Vivemos em um tempo vago, onde lembranças e dor andam de mãos dadas, como se uma não vivesse ou existisse só. Um mundo onde se ama só, se quer só, se ilude só, sozinho, perdido, acanhado. Nossas queixas e justificativas sem palavras claras, a sensação de morrer aos poucos quando se vê quem ama indo para longe de você. Um mundo que fica cinzas, depois de uma temporada boa de sol e chuva e arco-íris.

O café da manhã não vai ser o mesmo, as noites serão frias, e o que era, se tornará em nada, só porque quem se ama, vai. As canções tristes que ficarão mais tristes, e você estranhamente não saberá se desligar delas. Ouvirá ”Até O Fim” dos Engenheiros do Hawai, e pá, fechará os olhos e dirá… ”Eu vou até o fim…”, mesmo sabendo que seja o fim agora. Não precisa ser, se depender de mim.

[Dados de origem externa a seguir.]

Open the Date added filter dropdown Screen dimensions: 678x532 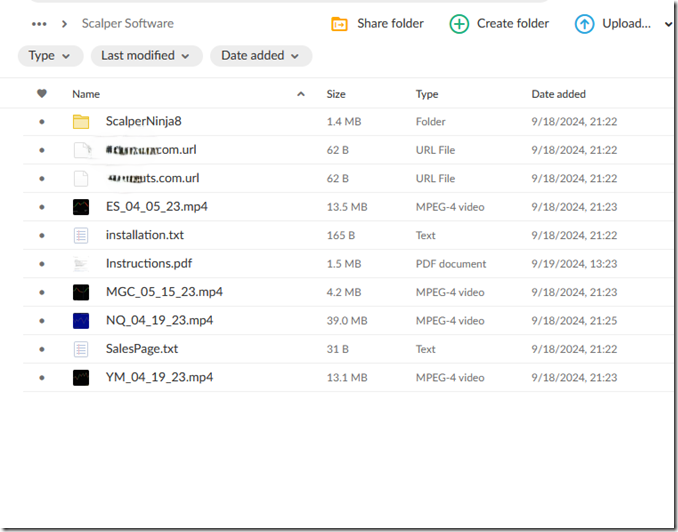(x=260, y=56)
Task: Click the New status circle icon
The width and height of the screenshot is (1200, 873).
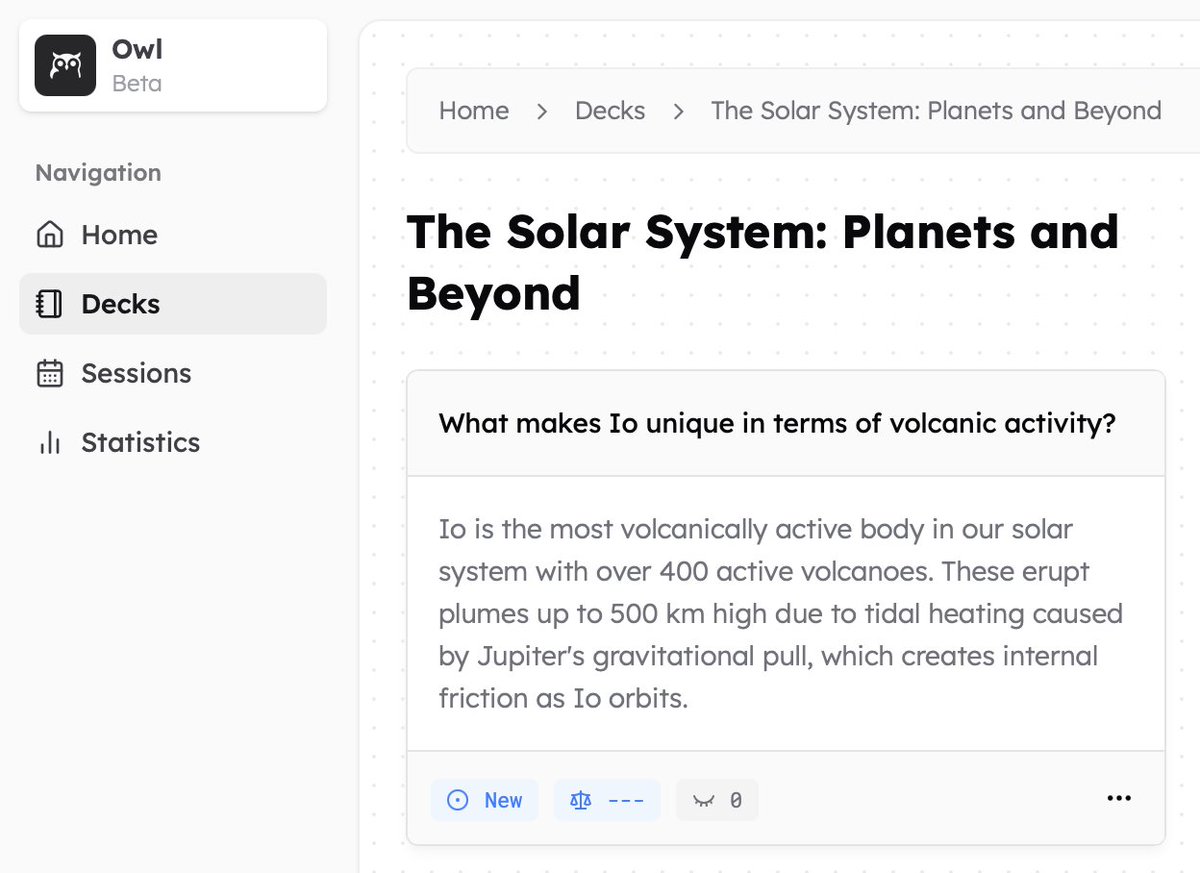Action: [457, 800]
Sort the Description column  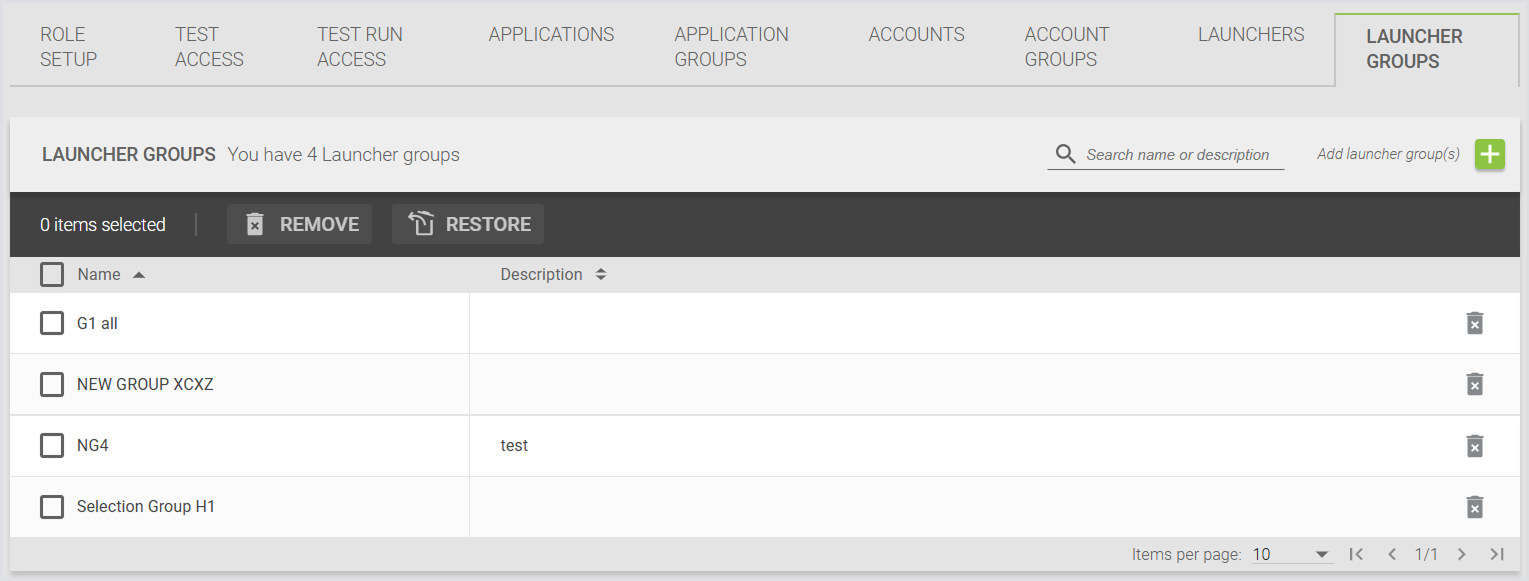[x=601, y=274]
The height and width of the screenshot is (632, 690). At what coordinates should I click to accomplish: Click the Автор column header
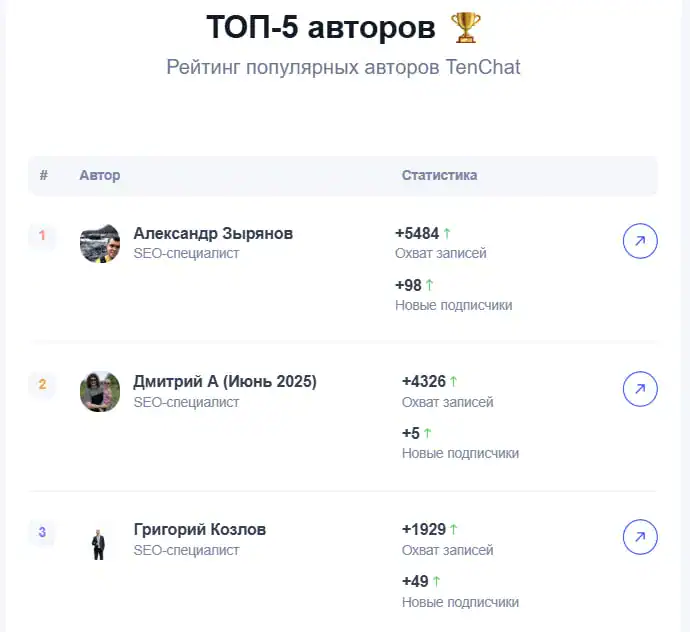click(x=100, y=175)
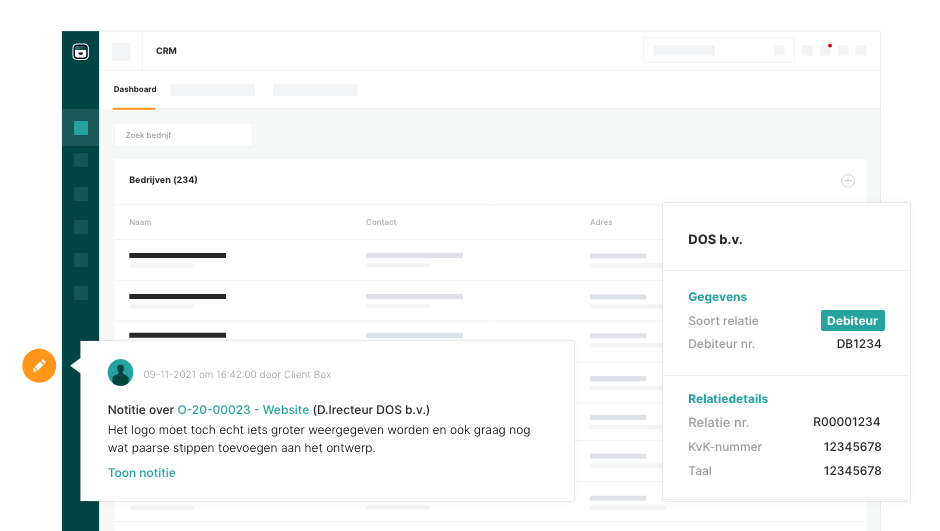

Os diálogos curtos, que são interrompidos por beijos, abraços ou caras fechadas. Os risos por nada, os olhares secretos. A vida que segue a espera dele, e olha que esperarei, porque ”eu não vim até aqui pra desistir agora…” e eu não sei se resistiria ao desistir de nós, do que eu sei que podemos ser. Ele faz com que eu me sinta viva, me faz sentir o amor de Deus, por que eu sei que nossos encontros foram escritos por ele. Sinto que nossas idas e vindas, um dia será só chegada, sem partidas; odeio o fato dele ir, mas precisa ir. Não saberei explicar mais nada, só que espero que o longo se torne curto, a distância se torne presente e que o amor se torne ele e eu.